Deze ingrediënten hebben bij mij gewerkt: hulp van Nederlandssprekende partner, tenminste 1 keer per jaar in Italië alleen met mijn dochter, leuk en afwisselend inputmateriaal in het Italiaans te gebruiken in Nederland.  Wat ook zeker geholpen heeft, is dat we  in de zomer en met de kerst ook naar Italië gingen (we hebben inderdaad niet veel van de rest van de wereld gezien, de afgelopen jaren).  In de zomervakantie gingen we om familieredenen altijd naar dezelfde plaats, en mijn dochter heeft zo een band kunnen opbouwen met andere Italiaanse kinderen, en regelmatig met ze kunnen spelen.
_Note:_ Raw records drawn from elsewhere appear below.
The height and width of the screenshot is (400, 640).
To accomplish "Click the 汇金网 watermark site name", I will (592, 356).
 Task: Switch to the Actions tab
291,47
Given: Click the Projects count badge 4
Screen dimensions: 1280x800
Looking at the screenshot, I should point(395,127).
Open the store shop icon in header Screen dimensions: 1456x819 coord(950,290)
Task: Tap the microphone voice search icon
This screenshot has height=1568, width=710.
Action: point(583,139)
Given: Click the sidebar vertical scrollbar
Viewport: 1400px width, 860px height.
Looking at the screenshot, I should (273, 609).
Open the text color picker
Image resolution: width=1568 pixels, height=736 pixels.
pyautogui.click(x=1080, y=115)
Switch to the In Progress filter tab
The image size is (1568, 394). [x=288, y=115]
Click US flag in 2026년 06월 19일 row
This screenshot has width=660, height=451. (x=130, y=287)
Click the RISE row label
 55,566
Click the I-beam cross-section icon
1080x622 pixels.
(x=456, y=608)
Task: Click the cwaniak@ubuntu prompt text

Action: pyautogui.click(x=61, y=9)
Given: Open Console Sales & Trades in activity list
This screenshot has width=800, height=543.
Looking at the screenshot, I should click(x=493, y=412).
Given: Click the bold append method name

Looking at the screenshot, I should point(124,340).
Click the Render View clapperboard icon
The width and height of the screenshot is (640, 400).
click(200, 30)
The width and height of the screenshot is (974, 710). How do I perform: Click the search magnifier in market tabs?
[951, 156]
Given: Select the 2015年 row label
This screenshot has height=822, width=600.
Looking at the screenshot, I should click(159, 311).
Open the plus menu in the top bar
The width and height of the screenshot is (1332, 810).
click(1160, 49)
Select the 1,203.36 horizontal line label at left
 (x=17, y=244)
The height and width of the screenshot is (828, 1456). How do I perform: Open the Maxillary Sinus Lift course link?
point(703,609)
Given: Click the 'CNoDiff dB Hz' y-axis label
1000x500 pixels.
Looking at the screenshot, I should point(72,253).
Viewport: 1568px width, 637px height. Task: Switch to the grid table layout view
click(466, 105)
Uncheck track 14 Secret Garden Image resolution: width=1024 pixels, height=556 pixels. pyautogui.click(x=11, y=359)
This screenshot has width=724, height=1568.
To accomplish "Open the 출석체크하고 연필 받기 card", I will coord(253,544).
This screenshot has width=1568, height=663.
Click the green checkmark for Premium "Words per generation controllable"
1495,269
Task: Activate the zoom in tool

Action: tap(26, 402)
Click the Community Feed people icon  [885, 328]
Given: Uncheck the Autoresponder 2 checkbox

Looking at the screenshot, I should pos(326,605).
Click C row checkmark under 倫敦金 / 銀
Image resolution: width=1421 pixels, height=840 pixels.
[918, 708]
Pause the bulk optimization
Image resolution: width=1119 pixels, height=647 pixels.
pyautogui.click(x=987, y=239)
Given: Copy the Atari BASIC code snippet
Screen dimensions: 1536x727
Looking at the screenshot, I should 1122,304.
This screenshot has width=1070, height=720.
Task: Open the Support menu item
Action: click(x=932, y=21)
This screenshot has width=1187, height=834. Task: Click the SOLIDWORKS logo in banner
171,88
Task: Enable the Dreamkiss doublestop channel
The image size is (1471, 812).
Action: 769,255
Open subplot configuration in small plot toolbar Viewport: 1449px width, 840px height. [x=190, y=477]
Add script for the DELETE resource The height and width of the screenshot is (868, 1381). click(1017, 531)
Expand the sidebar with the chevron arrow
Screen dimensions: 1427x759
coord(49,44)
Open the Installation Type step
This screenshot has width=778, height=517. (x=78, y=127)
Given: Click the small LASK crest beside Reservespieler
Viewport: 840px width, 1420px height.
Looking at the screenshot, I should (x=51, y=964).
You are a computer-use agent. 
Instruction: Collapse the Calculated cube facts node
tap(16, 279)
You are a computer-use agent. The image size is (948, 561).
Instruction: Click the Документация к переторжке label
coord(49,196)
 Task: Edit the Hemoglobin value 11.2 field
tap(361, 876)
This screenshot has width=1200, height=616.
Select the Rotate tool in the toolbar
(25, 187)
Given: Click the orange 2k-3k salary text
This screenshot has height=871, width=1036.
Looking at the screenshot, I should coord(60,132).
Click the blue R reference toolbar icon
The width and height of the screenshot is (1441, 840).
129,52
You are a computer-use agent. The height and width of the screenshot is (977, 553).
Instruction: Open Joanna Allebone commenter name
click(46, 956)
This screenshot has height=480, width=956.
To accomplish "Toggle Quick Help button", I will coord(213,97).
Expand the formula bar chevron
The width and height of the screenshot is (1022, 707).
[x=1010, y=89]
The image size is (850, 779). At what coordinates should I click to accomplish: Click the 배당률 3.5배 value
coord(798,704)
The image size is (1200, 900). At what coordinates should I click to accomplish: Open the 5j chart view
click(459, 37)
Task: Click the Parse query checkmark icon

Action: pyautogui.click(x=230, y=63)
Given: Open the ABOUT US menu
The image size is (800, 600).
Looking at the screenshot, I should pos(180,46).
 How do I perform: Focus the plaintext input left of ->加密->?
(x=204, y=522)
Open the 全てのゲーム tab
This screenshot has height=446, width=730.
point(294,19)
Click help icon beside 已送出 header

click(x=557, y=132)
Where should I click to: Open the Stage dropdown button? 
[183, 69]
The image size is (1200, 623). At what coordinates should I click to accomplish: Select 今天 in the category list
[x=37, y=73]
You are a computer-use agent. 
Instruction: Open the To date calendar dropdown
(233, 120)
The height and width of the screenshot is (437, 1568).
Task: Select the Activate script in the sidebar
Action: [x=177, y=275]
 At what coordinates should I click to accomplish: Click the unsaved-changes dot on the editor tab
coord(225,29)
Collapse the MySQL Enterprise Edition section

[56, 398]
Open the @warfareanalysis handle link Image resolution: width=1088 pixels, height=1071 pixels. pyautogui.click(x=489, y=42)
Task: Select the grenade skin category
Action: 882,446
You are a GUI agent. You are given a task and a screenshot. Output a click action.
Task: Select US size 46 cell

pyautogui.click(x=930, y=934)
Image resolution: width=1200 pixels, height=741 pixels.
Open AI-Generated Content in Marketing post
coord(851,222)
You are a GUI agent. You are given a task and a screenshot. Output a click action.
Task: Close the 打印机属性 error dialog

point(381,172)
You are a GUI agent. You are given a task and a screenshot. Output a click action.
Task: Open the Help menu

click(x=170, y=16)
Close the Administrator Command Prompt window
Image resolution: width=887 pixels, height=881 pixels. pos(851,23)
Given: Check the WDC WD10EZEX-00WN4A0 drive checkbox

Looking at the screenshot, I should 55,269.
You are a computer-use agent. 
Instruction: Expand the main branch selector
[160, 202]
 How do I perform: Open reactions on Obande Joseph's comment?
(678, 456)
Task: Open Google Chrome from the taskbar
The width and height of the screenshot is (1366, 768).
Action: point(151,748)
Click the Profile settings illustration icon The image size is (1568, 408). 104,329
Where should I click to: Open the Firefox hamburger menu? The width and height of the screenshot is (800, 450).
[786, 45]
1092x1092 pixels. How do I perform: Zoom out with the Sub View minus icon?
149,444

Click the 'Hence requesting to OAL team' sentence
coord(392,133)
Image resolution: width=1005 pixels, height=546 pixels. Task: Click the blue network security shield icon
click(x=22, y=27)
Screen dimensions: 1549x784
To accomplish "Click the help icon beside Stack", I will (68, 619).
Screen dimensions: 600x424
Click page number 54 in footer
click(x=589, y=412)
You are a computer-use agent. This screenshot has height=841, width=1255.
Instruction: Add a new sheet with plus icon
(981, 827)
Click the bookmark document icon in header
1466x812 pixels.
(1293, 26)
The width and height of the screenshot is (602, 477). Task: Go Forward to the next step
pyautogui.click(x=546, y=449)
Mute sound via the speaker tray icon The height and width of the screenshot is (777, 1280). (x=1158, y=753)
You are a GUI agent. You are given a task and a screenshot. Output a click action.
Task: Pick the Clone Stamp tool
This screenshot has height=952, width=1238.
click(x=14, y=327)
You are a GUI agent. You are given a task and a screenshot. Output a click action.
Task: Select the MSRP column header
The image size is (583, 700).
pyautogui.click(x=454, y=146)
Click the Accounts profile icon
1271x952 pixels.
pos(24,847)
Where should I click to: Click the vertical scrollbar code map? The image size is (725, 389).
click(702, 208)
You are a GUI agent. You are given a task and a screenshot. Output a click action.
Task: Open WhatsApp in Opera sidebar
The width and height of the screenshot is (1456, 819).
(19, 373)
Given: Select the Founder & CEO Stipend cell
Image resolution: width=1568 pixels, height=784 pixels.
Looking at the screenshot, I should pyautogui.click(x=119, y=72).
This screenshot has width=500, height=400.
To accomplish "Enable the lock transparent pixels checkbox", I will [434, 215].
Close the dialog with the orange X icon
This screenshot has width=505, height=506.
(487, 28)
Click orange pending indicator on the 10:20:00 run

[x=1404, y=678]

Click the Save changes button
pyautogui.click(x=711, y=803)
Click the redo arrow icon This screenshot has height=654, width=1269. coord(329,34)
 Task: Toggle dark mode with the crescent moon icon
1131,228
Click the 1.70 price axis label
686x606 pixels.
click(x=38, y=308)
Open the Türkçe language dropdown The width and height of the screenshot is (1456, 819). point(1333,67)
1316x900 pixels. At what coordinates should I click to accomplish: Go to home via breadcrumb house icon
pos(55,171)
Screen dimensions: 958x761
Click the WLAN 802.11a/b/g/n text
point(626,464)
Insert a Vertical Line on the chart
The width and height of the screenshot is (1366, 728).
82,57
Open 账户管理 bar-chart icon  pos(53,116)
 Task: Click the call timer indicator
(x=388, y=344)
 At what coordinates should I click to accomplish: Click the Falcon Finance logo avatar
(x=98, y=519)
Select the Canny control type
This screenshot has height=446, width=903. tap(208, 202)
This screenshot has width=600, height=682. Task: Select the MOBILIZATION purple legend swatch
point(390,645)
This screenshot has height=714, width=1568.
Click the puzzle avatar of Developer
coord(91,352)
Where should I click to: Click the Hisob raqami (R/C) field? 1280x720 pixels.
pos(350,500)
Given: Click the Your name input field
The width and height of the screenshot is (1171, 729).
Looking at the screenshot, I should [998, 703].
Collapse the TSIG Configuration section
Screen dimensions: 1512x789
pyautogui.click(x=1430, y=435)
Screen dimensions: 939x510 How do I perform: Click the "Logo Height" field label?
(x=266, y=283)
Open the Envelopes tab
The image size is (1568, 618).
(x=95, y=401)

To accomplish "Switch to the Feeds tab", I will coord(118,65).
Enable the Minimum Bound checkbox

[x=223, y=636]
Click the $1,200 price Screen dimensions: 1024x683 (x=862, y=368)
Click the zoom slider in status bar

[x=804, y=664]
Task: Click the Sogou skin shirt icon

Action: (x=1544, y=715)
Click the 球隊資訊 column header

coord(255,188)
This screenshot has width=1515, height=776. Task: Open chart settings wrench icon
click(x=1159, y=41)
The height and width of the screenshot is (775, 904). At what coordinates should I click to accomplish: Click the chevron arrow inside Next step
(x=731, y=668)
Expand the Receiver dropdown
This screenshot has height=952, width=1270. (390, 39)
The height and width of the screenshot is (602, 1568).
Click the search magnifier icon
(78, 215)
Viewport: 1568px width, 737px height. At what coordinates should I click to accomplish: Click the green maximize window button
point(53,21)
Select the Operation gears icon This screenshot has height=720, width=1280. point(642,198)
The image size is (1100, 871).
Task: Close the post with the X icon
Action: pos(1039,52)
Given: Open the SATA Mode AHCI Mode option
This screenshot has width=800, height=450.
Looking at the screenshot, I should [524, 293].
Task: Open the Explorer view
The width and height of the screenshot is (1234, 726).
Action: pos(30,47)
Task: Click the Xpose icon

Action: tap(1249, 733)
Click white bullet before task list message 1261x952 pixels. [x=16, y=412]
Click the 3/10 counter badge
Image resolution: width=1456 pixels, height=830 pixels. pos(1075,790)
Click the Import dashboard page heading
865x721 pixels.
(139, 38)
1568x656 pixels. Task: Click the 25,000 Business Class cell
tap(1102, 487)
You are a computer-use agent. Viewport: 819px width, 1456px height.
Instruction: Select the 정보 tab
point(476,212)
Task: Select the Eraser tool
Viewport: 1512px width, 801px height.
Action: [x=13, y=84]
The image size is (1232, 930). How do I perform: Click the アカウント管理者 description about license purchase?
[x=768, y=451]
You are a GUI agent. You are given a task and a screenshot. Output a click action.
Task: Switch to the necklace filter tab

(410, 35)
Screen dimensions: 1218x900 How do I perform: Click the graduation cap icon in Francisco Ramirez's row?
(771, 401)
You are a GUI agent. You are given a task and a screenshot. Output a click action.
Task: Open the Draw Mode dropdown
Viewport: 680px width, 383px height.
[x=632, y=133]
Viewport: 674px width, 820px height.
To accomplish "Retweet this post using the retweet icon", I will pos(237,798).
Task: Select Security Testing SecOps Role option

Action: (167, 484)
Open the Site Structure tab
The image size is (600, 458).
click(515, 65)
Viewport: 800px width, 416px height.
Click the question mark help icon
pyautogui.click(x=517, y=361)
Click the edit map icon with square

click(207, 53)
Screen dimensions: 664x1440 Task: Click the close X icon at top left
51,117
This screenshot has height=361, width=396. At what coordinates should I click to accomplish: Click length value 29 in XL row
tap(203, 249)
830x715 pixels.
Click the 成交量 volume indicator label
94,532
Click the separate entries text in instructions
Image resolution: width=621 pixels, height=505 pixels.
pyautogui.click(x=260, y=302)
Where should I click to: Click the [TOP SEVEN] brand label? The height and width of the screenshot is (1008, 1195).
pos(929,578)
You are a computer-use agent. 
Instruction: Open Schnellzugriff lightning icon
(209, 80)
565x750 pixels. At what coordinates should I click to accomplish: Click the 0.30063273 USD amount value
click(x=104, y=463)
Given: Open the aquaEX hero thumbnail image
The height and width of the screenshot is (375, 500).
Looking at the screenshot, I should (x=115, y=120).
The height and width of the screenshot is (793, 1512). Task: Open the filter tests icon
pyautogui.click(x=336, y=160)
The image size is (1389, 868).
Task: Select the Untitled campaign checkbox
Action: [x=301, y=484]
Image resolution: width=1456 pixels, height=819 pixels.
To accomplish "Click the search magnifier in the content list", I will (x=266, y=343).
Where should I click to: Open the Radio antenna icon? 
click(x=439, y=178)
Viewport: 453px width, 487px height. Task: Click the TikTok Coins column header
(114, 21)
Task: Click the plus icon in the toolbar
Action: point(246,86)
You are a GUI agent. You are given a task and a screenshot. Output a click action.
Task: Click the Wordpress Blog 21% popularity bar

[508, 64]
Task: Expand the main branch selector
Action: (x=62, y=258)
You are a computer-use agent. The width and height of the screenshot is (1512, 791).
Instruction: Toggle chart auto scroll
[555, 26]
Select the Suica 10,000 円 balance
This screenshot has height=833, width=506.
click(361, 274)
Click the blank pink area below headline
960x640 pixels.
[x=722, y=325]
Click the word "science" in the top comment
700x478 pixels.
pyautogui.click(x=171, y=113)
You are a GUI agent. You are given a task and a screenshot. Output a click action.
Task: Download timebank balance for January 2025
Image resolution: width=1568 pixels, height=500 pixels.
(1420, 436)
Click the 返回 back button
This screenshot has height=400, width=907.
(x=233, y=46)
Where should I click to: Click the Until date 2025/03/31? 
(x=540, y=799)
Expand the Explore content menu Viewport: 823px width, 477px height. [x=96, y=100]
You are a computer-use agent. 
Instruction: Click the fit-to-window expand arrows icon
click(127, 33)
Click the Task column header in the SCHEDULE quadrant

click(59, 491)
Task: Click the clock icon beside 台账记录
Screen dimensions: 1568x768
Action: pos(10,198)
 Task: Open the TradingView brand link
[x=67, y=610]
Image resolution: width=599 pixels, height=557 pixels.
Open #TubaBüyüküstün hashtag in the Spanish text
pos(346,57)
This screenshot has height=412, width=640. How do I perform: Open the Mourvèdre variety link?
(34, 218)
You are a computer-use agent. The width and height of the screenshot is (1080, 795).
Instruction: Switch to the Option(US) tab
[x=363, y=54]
Toen ze 9 of 10 was, begon mijn dochter zelf te zeggen dat ze meer Italiaans wilde praten. Ze spoorde me aan meer Italiaans tegen haar te praten, anders zou ze de taal niet leren, en ze nam ook de rol van mijn man over: als ik Nederlands tegen haar sprak, corrigeerde ze me genadeloos. Vanaf dat moment ging het heel makkelijk. Dus: hou vol; de investering in deze jaren is de basis voor de rest van de tweetaligheid van je kinderen, voor hun hele leven.

 Succes!

 

Hartelijke groeten,

Alessandra Corda
Hogeschool van Amsterdam

 

Reageer ook!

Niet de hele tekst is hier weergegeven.